### Work to be completed
Whenever the word "will" turns up in a line below, that line should be copied.

### Records shown
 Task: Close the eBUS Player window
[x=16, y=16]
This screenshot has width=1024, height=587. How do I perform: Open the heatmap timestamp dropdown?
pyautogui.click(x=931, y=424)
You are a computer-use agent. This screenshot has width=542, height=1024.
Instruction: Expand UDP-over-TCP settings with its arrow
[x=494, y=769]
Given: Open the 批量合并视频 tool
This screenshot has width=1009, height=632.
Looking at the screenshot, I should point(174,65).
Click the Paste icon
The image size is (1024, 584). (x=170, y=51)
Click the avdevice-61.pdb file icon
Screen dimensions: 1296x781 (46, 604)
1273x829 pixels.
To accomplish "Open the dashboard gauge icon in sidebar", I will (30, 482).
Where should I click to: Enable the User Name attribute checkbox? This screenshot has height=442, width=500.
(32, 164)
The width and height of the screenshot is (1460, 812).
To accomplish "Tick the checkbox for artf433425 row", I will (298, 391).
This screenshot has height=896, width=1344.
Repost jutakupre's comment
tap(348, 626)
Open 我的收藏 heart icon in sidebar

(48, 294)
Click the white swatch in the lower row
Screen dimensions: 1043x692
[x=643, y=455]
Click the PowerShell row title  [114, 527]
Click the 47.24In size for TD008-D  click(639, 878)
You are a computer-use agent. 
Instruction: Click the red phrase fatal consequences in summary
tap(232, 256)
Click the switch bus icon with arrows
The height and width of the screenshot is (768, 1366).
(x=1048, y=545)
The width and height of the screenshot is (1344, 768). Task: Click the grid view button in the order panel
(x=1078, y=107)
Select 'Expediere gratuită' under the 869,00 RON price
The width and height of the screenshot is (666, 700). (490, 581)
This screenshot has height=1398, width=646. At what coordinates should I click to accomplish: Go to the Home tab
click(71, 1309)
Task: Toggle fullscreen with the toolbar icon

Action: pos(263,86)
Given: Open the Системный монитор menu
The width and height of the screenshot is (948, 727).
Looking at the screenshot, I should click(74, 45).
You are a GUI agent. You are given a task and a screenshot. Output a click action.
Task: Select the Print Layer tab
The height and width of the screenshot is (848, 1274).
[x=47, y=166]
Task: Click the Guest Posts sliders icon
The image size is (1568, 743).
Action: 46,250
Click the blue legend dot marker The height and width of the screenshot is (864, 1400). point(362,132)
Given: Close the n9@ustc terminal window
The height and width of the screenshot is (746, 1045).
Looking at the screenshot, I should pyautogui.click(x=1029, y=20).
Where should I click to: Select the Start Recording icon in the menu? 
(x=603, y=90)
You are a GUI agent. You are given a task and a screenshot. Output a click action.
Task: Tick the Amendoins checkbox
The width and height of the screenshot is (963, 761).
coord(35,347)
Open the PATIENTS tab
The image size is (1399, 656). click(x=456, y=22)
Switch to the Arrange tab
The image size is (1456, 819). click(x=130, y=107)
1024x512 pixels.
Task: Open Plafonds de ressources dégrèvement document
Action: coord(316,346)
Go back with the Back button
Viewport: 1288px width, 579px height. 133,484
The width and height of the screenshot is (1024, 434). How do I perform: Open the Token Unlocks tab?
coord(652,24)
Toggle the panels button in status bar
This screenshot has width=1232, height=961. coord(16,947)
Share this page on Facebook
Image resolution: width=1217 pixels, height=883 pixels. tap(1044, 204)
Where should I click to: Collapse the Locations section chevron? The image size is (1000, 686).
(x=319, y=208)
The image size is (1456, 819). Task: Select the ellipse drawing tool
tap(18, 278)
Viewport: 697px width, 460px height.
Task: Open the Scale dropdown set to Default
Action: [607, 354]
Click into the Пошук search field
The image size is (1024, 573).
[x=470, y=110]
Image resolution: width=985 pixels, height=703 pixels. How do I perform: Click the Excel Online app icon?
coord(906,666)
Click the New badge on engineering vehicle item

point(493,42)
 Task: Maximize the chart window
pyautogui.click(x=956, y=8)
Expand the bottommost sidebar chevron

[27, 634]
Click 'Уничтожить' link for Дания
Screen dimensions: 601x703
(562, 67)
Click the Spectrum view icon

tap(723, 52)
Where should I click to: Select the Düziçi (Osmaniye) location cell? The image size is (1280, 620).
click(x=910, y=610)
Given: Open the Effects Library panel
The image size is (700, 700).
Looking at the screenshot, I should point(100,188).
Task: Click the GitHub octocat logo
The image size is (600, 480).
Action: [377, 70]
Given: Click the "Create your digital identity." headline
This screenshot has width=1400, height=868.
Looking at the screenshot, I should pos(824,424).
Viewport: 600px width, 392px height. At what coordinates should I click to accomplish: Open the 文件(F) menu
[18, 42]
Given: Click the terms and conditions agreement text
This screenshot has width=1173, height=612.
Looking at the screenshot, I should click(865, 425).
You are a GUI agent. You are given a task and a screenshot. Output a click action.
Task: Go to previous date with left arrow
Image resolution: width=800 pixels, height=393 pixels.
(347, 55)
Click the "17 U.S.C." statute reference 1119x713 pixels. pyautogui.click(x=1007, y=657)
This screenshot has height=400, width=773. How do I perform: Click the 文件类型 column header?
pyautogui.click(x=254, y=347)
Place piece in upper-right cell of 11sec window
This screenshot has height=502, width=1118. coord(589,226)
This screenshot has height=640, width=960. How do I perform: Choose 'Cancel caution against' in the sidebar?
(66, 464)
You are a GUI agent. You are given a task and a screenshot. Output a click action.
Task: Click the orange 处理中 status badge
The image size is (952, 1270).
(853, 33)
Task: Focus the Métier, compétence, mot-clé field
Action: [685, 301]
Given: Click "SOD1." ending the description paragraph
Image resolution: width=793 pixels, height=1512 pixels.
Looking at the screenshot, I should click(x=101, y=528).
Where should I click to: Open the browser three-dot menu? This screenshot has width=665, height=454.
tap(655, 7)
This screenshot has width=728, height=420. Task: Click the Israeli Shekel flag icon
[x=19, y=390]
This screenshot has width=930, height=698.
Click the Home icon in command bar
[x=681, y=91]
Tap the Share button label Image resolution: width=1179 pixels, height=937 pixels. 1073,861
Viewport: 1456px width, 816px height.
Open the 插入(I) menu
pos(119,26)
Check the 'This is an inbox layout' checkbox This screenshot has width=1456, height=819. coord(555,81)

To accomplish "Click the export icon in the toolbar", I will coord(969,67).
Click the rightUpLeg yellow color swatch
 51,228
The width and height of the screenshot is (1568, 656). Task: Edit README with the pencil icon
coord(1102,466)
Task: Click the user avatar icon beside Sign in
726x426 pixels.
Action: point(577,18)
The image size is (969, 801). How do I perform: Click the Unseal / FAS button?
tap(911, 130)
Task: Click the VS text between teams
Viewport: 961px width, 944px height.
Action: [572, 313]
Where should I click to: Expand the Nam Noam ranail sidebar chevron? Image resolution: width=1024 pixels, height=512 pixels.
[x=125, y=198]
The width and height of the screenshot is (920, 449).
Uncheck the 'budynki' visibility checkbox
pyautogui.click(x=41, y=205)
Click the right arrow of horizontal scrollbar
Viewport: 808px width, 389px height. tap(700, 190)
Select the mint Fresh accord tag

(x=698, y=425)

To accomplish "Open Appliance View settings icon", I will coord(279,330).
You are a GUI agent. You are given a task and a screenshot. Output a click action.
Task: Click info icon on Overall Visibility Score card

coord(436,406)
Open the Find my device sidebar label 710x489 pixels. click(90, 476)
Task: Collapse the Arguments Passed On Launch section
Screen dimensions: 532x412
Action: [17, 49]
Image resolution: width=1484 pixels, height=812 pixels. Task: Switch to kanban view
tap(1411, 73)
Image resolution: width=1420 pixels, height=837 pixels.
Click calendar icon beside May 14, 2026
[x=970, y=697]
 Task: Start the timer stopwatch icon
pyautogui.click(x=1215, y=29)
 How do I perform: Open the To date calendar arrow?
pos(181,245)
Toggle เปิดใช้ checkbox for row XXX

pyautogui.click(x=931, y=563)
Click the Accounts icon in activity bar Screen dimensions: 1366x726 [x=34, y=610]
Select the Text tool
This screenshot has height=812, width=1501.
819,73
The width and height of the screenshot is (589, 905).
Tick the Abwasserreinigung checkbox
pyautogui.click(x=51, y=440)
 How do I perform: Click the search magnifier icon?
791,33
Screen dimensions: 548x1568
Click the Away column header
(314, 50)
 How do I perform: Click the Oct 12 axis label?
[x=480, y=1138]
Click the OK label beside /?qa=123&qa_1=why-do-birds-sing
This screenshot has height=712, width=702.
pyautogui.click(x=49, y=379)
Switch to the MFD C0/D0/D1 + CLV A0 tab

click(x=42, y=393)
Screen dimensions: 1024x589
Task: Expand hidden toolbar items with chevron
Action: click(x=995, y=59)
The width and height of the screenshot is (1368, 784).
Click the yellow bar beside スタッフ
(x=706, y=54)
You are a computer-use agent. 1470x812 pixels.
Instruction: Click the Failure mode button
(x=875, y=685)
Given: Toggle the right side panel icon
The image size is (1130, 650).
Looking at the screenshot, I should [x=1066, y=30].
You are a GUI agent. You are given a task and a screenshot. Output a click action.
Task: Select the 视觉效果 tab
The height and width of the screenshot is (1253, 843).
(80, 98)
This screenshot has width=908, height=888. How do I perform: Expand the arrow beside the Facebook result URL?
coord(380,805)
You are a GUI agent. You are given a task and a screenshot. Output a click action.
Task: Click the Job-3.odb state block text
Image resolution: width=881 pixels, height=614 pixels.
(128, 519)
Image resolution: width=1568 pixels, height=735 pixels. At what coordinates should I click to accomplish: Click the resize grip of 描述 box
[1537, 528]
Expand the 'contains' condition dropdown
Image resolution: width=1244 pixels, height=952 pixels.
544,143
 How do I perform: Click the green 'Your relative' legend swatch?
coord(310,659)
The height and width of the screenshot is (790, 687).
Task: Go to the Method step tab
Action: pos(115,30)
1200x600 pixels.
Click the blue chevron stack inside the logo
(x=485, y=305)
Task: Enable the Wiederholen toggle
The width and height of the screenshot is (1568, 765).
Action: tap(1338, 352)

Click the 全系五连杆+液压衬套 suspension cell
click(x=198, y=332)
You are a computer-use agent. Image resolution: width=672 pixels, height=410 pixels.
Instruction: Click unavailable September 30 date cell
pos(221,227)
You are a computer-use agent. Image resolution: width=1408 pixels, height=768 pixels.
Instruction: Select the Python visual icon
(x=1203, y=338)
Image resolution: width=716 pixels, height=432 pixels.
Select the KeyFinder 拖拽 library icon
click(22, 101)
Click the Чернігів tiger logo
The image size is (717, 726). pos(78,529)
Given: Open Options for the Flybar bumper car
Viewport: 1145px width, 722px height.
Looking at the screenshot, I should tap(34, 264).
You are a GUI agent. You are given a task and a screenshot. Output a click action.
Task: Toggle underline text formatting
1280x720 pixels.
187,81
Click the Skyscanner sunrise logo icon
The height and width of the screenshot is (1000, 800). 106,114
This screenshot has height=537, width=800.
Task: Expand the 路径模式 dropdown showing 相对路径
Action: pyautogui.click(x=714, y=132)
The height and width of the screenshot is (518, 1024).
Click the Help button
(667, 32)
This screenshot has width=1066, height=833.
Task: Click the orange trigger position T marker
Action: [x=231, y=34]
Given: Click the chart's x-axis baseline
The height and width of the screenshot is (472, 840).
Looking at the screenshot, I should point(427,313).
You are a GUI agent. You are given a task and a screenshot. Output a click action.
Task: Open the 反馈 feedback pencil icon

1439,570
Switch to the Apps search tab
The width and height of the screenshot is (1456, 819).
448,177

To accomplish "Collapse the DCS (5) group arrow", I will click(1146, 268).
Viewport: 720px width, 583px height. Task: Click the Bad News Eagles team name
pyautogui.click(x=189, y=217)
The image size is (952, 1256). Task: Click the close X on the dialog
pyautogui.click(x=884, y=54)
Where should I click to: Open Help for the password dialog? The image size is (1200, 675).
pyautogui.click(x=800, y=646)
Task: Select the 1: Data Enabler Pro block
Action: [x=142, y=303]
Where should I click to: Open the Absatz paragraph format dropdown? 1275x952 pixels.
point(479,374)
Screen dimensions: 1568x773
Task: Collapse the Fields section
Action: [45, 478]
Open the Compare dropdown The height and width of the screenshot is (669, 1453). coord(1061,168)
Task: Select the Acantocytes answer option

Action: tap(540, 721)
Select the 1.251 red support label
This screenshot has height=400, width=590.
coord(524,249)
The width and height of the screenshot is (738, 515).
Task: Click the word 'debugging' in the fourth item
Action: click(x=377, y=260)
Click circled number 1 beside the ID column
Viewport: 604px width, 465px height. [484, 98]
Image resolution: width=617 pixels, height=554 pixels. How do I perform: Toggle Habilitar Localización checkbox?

### Output of the exercise
To accomplish "Open the dashboard gauge icon in sidebar", I will (30, 482).
To accomplish "Tick the checkbox for artf433425 row", I will (298, 391).
To accomplish "Click the export icon in the toolbar", I will coord(969,67).
To accomplish "Open Appliance View settings icon", I will coord(279,330).
To accomplish "Collapse the DCS (5) group arrow", I will click(1146, 268).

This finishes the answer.